-- About this exercise --
Would you please retype, exactly, the lines of the listing below between the line with "Given: Click attribute" and the line with "This screenshot has height=680, width=1049.", inclusive?

-- Exercise material --
--- START ---

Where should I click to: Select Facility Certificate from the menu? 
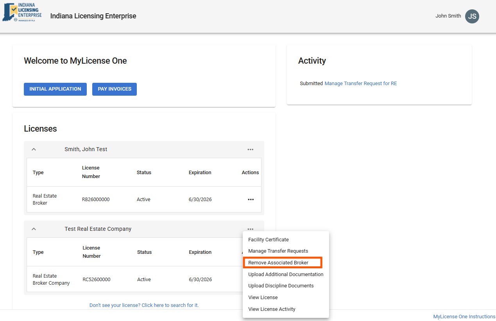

--- END ---
--- START ---

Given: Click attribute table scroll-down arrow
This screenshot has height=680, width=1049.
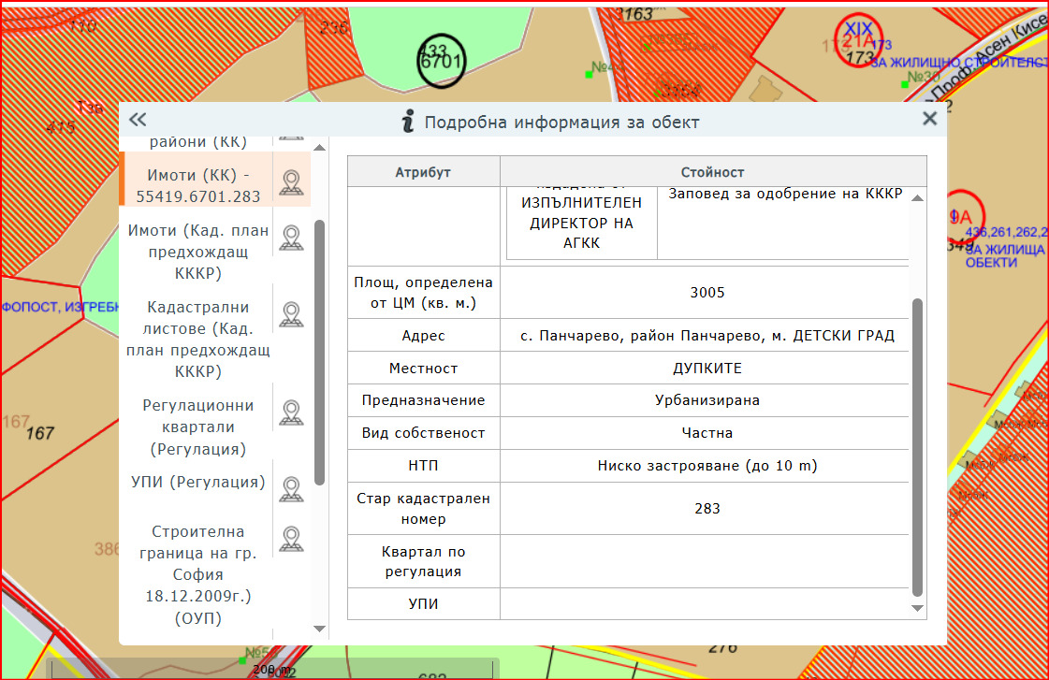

--- END ---
--- START ---

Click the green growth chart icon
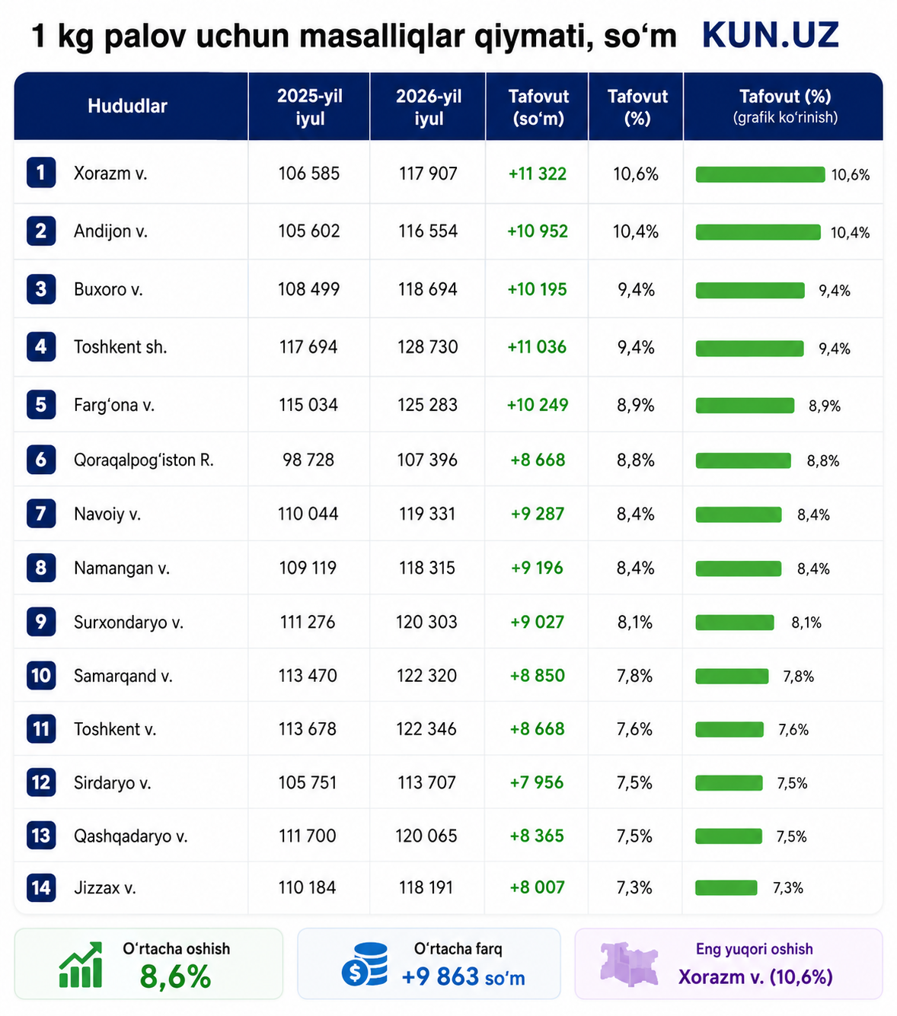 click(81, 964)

--- END ---

-- Reply to the task --
Given: Click attribute table scroll-down arrow
This screenshot has height=680, width=1049.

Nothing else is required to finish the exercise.